The biennial Hans Christian Andersen Award conferred by the International Board on Books for Young People is the highest recognition available to a writer or illustrator of children's books. Garner was the sole runner-up for the writing award in 1978.

Garner was appointed Officer of the Order of the British Empire (OBE) for services to literature in the 2001 New Year's Honours list. He received the British Fantasy Society's occasional Karl Edward Wagner Award in 2003 and the World Fantasy Award for Life Achievement in 2012. In January 2011, the University of Warwick awarded the degree of Doctor of Letters (honoris causa). On that occasion he gave a half-hour interview about his work. He has also been awarded honorary doctorates from the University of Salford (2011) and the University of Huddersfield in (2012). He was elected a Fellow of the Royal Society of Literature in 2012.

He has been recognised several times for particular works.
- The Owl Service (1967) won both the Carnegie Medal and the Guardian Children's Fiction Prize, For the 70th anniversary of the Carnegie in 2007 it was named one of the top ten Medal-winning works, selected by a panel to compose the ballot for a public election of the all-time favourite.
- The Weirdstone of Brisingamen (1960) was named to the Lewis Carroll Shelf Award list by the University of Wisconsin–Madison School of Education in 1970, denoting that it "belongs on the same shelf" with the 1865 classic Alice in Wonderland and its sequel.
- The Stone Book (1976), first in the Stone Book series, won the 1996 Phoenix Award as the best English-language children's book that did not win a major award when it was originally published twenty years earlier.
- The 1981 film Images won First Prize at the Chicago International Film Festival
- Treacle Walker was shortlisted for the 2022 Booker Prize, making Garner the oldest writer nominated at the time.

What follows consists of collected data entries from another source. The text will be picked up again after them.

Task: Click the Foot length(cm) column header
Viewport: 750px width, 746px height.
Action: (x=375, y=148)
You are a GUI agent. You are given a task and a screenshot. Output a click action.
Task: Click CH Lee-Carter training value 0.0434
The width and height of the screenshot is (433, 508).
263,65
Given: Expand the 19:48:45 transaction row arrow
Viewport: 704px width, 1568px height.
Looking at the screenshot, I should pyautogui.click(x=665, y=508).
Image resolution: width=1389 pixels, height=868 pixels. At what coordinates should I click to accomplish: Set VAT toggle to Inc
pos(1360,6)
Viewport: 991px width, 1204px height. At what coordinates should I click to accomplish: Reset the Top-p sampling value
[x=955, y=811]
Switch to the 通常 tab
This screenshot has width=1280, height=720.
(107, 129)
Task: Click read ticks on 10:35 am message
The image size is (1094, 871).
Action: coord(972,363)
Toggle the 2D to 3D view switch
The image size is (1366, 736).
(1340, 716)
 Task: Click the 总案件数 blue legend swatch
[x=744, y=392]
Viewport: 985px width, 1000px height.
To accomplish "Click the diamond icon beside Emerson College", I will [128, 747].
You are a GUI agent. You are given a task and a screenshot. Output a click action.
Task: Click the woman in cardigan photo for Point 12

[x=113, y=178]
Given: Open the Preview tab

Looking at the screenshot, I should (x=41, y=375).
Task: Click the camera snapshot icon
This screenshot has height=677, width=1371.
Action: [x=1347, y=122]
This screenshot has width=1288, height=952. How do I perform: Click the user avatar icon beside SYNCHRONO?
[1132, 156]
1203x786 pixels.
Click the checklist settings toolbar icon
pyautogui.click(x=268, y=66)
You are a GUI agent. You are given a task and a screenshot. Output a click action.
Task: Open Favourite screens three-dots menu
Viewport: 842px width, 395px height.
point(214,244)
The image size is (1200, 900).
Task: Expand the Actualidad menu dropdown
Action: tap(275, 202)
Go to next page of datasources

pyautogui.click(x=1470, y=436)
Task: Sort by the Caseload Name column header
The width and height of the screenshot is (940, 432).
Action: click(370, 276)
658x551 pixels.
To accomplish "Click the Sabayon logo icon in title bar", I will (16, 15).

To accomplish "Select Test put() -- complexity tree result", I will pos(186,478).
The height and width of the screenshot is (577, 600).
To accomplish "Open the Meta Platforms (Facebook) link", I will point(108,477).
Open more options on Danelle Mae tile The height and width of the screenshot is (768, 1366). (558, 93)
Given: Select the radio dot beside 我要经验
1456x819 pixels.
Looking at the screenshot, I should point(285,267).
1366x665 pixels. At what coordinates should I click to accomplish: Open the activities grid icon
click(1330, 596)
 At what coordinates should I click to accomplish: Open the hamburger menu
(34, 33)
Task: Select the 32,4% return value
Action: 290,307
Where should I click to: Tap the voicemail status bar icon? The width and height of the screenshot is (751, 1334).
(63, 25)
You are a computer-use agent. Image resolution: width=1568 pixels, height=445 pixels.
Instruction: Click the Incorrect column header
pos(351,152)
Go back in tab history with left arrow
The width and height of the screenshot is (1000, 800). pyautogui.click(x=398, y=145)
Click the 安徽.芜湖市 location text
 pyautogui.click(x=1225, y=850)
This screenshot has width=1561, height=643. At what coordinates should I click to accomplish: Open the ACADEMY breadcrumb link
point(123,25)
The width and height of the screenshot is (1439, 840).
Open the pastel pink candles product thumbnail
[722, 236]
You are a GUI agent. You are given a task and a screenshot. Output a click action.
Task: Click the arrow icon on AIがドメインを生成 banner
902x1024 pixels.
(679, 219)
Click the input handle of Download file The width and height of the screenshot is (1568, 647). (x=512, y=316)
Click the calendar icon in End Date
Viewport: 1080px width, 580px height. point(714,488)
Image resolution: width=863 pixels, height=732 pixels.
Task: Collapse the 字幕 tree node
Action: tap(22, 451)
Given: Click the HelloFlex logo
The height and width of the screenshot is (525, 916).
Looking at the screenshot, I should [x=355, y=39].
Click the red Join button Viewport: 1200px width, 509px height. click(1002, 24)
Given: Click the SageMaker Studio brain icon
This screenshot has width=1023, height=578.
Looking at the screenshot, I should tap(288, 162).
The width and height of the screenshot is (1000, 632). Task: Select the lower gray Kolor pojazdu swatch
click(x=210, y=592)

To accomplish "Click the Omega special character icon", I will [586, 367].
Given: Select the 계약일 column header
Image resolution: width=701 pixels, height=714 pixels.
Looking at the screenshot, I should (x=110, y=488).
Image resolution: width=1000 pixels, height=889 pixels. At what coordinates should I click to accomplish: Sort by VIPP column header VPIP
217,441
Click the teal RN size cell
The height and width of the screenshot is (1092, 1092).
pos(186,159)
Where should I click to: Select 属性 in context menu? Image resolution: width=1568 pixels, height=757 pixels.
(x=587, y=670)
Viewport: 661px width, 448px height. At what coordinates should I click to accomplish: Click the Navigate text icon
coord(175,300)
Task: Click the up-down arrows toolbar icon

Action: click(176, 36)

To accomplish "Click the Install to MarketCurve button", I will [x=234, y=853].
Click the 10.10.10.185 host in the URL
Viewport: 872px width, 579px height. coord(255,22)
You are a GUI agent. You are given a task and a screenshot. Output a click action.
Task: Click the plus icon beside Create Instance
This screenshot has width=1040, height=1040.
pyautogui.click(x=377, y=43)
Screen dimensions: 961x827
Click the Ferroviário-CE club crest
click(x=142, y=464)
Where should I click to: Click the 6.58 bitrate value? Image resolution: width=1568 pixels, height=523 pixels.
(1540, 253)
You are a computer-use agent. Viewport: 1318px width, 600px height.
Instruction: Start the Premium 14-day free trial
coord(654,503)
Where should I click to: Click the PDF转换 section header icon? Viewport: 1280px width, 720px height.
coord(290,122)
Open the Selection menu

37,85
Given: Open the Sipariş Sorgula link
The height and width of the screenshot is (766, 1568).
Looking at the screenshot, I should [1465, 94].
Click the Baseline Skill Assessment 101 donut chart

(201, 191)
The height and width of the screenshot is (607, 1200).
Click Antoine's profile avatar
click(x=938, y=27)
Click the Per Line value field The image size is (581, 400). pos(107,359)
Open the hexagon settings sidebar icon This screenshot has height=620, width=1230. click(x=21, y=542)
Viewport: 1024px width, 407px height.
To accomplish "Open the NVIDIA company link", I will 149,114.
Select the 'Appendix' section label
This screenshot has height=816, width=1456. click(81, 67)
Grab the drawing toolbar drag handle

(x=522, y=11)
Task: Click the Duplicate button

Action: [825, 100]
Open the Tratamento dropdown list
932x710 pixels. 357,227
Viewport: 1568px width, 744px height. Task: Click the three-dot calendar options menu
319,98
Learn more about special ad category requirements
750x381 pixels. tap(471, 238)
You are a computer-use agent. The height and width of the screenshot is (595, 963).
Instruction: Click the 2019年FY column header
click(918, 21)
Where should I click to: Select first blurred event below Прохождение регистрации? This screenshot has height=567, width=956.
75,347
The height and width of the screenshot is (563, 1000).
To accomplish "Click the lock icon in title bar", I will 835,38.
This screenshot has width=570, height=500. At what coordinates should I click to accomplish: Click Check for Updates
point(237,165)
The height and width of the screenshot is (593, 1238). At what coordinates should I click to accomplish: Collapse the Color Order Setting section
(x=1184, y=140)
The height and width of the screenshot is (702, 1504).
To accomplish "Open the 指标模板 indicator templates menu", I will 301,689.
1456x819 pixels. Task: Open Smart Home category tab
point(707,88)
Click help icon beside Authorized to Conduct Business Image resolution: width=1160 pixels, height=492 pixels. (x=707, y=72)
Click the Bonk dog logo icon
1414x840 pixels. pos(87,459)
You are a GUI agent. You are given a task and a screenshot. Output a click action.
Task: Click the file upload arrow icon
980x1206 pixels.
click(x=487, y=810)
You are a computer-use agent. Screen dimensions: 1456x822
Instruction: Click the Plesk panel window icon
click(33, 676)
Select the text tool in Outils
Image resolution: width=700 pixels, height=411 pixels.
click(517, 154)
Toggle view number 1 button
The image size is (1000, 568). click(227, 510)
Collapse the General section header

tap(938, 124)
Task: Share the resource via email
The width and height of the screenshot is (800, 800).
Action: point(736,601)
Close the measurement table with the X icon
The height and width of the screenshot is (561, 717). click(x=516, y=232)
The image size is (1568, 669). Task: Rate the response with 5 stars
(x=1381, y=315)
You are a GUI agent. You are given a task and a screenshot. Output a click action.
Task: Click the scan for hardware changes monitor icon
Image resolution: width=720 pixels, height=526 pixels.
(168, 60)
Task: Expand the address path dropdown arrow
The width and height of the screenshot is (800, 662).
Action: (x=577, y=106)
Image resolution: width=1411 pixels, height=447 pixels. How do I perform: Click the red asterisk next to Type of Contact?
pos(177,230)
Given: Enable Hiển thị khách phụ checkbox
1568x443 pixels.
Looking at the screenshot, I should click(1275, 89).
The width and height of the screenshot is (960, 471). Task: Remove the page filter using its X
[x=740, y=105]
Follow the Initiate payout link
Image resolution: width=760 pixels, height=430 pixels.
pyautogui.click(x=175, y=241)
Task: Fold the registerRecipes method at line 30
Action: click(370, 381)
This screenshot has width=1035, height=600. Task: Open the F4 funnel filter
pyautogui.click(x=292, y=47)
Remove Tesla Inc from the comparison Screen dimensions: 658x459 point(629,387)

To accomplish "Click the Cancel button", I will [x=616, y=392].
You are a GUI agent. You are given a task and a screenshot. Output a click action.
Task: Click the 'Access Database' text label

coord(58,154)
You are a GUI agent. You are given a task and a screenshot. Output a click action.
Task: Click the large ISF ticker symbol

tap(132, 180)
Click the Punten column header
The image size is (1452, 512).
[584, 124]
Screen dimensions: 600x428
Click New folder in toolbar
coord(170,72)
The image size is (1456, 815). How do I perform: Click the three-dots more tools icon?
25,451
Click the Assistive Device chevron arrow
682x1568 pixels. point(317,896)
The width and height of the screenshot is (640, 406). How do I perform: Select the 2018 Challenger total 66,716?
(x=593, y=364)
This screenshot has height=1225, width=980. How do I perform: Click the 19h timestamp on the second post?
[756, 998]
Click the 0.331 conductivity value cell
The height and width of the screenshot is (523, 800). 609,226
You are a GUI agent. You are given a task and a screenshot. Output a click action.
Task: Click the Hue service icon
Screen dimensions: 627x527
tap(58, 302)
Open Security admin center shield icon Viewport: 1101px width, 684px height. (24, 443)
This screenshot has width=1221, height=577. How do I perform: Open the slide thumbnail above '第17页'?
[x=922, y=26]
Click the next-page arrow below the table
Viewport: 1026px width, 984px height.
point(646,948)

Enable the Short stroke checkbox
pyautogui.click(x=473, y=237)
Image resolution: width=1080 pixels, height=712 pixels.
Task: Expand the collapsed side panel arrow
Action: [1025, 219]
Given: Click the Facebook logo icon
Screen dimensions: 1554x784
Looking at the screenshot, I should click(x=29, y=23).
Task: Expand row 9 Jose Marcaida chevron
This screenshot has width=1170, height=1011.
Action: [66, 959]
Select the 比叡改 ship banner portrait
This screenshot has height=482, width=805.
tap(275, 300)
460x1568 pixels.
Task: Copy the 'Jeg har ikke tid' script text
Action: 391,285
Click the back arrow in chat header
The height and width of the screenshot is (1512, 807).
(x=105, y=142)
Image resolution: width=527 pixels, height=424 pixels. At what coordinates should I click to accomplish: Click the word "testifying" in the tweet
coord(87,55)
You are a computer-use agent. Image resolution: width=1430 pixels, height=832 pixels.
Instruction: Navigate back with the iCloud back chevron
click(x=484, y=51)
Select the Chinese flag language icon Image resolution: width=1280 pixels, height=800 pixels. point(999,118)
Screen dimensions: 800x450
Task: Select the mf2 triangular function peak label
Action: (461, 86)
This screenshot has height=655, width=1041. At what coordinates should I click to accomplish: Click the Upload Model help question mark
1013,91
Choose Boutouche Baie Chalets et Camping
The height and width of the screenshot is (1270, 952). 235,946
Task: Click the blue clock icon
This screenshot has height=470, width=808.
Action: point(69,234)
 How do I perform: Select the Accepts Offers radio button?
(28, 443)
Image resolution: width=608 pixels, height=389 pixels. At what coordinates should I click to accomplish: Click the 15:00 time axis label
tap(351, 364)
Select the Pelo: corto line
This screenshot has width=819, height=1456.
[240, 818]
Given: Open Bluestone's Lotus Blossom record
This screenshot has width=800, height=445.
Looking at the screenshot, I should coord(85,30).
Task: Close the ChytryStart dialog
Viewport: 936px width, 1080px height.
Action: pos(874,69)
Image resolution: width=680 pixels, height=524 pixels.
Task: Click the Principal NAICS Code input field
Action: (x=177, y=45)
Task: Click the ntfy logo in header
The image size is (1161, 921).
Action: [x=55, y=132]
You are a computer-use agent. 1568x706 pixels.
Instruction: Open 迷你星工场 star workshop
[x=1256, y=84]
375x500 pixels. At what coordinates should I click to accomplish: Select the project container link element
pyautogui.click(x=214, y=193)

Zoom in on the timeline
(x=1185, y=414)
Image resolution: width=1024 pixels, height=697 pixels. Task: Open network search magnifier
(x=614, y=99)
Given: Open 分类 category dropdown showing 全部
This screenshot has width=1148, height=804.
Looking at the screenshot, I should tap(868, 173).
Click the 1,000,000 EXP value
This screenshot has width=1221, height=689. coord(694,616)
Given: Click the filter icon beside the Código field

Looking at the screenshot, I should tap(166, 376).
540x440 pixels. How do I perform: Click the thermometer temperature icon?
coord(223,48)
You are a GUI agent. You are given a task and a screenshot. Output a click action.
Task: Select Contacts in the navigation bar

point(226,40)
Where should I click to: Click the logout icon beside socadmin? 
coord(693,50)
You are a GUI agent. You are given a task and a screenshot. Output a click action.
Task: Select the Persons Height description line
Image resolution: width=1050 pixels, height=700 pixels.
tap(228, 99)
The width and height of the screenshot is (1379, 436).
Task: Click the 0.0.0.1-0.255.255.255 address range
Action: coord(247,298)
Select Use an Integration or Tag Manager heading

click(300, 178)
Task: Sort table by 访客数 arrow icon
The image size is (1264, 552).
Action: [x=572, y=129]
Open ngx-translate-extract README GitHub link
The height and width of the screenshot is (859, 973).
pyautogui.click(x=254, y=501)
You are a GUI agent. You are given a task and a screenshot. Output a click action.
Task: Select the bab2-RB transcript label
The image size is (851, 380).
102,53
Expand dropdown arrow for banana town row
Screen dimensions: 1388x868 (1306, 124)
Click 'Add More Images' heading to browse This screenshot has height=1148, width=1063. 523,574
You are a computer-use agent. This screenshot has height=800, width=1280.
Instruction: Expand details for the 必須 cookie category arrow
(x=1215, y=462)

==Television, radio, and other adaptations==

- The Weirdstone of Brisingamen was dramatised in 6 30-minute parts by Nan Macdonald for the BBC's Home Service broadcast in November 1963.
- Elidor was read in instalments by John Stride for the BBC's Jackanory programme in June 1968.
- The Owl Service (1969), a British TV series transmitted by Granada Television based on Garner's novel of the same name.
- A second adaptation of Elidor was read on a BBC Radio 4 in July 1972.
- Red Shift (BBC, transmitted 17 January 1978); directed by John Mackenzie; part of the BBC's Play for Today series.
- To Kill a King (1980), part of the BBC series of plays on supernatural themes, Leap in the Dark: an atmospheric story about a writer overcoming depression and writer's block. The hero's home appears to be Garner's own house.
- The Keeper (ITV, transmitted 13 June 1983), an episode of the ITV children's series Dramarama: Spooky series
- Garner and Don Webb adapted Elidor as a BBC children's television series shown in 1995, comprising six half-hour episodes, starring Damian Zuk as Roland and Suzanne Shaw as Helen.
- The Owl Service was adapted for the stage in 2004 by The Drum Theatre in Plymouth.
- Elidor was dramatised as a radio play in four-parts by Don Webb, broadcast on BBC Radio 4 Extra in 2011.